Dataset entries:
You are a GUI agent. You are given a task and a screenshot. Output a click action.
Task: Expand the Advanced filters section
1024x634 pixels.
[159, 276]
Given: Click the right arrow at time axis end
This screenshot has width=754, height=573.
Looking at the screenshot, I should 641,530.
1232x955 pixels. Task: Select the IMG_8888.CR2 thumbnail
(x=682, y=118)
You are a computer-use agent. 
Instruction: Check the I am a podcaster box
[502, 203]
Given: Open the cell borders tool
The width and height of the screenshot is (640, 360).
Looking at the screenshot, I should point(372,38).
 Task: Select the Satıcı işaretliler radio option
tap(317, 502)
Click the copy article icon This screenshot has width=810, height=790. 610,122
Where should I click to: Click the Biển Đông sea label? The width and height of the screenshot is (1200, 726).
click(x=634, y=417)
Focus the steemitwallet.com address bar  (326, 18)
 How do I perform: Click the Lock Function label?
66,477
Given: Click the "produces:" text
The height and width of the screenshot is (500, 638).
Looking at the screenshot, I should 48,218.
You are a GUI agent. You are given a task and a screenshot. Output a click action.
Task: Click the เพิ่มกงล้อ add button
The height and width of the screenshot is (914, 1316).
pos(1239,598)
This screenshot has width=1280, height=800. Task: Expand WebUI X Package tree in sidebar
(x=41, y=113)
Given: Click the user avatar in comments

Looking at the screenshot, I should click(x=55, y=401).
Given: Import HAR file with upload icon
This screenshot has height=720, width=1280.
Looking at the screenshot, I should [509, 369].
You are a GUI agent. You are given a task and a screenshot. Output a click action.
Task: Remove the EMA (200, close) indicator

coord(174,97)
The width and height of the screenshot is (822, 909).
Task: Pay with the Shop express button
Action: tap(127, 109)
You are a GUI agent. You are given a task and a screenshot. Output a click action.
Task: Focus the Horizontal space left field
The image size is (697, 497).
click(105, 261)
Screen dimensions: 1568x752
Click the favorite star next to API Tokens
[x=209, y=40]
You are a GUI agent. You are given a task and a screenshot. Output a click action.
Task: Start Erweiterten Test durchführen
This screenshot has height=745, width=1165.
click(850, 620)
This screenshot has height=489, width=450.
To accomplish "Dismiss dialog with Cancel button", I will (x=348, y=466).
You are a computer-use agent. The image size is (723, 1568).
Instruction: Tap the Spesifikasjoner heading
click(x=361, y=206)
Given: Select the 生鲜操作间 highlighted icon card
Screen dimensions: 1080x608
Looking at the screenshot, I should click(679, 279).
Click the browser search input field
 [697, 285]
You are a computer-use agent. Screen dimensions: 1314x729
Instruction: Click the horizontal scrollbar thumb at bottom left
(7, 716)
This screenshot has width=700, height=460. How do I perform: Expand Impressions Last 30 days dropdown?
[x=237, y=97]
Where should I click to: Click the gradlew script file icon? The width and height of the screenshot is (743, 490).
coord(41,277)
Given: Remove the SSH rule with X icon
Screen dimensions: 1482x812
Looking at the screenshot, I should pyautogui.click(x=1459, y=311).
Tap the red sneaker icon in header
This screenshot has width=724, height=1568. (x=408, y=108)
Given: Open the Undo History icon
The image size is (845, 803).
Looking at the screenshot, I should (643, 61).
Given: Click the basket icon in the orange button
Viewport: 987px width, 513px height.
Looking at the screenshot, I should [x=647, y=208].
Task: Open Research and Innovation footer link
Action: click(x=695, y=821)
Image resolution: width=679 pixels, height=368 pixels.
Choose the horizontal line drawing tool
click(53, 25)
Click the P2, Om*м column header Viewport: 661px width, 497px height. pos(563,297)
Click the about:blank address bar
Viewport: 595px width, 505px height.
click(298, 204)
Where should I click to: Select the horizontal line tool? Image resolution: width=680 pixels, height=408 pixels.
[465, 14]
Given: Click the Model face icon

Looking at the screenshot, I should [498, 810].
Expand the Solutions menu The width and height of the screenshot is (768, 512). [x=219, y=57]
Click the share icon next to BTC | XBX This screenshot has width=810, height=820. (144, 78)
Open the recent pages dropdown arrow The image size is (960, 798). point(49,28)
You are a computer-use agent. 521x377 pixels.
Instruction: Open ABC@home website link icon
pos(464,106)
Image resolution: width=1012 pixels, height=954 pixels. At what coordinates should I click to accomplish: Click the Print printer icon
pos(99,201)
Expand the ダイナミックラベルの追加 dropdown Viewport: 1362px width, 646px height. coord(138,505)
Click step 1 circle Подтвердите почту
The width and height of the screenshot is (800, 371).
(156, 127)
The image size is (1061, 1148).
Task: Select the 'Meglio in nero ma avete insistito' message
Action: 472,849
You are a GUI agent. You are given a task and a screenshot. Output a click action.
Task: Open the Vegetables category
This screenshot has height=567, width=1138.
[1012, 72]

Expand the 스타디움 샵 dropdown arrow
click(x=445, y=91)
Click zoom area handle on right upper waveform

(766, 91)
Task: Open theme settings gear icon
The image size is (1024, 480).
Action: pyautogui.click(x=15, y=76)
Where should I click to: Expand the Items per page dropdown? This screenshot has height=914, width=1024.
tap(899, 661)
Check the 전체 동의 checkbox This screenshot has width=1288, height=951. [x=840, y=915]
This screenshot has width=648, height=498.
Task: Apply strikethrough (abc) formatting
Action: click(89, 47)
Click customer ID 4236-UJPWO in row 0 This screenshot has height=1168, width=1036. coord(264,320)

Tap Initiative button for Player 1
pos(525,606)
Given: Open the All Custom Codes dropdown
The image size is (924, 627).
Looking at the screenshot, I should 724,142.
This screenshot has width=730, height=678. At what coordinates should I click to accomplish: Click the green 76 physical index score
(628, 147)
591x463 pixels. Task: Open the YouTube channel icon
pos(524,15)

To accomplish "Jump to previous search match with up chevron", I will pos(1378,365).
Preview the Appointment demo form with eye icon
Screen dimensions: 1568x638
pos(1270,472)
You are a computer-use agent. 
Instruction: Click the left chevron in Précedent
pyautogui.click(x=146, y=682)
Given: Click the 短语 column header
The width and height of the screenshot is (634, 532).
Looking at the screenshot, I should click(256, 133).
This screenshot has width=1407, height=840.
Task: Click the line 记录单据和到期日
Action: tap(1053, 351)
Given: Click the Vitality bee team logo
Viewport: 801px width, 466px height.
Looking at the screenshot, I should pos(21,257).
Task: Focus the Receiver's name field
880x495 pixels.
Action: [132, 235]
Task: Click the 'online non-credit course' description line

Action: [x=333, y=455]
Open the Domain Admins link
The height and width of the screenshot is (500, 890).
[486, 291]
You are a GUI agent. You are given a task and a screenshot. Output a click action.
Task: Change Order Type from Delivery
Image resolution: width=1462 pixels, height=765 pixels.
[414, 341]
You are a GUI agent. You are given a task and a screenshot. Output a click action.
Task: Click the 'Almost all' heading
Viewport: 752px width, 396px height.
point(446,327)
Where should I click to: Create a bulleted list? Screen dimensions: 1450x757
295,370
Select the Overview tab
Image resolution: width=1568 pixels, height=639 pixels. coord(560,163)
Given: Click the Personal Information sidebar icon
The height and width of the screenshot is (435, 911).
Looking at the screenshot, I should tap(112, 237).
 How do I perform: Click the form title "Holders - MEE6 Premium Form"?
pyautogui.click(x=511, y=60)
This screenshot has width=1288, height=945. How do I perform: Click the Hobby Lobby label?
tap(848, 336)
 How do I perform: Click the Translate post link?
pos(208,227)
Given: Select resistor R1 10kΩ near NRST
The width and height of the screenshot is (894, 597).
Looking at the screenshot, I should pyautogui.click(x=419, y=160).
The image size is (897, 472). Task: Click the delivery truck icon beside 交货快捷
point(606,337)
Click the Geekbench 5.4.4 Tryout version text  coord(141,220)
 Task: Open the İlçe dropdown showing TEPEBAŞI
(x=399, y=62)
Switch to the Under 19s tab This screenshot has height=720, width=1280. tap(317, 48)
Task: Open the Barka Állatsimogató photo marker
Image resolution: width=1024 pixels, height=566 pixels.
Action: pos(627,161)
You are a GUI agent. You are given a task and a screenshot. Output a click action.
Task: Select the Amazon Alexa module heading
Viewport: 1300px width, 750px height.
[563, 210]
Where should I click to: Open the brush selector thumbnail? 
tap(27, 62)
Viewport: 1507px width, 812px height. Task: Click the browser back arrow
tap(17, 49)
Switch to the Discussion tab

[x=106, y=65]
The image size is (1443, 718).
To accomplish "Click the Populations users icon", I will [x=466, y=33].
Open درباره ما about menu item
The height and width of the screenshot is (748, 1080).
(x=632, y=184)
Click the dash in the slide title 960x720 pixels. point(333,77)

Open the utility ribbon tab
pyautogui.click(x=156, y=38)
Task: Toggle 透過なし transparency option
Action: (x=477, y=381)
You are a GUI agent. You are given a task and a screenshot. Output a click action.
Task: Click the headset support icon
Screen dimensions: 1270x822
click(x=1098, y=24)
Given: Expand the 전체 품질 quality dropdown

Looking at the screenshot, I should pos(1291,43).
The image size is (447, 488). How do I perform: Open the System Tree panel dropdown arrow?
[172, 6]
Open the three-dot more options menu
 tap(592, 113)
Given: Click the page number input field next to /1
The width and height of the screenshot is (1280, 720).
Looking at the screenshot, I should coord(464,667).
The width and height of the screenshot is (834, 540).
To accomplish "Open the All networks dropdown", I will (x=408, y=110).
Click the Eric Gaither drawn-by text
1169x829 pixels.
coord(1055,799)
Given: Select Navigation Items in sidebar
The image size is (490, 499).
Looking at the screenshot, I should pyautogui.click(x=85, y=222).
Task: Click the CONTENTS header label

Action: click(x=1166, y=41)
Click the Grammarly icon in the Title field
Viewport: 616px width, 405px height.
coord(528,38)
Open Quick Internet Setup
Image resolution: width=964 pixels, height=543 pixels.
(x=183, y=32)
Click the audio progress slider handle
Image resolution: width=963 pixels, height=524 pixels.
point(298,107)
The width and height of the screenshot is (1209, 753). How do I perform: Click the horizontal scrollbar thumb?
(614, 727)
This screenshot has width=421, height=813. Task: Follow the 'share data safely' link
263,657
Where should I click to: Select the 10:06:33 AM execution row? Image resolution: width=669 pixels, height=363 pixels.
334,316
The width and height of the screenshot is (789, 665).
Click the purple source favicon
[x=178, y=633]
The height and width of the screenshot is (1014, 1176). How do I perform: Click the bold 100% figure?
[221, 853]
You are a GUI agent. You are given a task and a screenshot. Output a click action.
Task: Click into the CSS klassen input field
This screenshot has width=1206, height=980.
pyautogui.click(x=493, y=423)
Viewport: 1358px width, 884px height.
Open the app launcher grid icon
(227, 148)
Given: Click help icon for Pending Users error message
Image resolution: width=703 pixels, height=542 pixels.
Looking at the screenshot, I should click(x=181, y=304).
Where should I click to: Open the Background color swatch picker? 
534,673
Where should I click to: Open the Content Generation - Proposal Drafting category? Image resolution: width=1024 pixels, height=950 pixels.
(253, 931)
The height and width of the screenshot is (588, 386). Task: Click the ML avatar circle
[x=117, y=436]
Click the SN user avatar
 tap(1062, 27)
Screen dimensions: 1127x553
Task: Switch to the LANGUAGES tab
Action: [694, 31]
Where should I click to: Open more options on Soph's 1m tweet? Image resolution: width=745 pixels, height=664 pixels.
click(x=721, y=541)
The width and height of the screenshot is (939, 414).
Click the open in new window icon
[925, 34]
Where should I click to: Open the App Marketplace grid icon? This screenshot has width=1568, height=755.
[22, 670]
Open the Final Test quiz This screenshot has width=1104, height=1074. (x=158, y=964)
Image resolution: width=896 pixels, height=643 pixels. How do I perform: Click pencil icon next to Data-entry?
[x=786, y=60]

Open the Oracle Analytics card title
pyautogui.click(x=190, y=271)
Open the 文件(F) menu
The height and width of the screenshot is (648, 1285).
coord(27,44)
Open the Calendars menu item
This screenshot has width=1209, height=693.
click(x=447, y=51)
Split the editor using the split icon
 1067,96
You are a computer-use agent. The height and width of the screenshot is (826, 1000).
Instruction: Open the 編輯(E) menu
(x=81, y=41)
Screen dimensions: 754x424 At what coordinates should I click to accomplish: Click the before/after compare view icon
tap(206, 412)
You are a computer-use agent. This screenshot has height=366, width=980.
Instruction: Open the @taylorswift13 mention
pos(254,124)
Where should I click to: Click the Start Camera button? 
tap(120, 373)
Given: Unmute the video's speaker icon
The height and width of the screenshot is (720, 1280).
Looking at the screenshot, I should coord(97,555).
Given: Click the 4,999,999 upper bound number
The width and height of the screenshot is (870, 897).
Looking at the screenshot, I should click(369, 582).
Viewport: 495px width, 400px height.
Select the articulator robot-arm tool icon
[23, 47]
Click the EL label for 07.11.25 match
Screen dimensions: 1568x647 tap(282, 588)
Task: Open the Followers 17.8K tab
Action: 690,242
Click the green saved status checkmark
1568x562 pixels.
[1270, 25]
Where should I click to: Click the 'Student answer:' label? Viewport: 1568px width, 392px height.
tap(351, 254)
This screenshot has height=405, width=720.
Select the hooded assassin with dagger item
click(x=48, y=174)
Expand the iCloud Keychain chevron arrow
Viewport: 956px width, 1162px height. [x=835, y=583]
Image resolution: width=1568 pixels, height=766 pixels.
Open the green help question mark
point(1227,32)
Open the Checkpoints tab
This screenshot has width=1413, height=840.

**TASK STATEMENT:** Would you please return all lines of the data that include the word "Focus"?

**TASK RESPONSE:**
Focus the steemitwallet.com address bar  (326, 18)
Task: Focus the Horizontal space left field
Task: Focus the Receiver's name field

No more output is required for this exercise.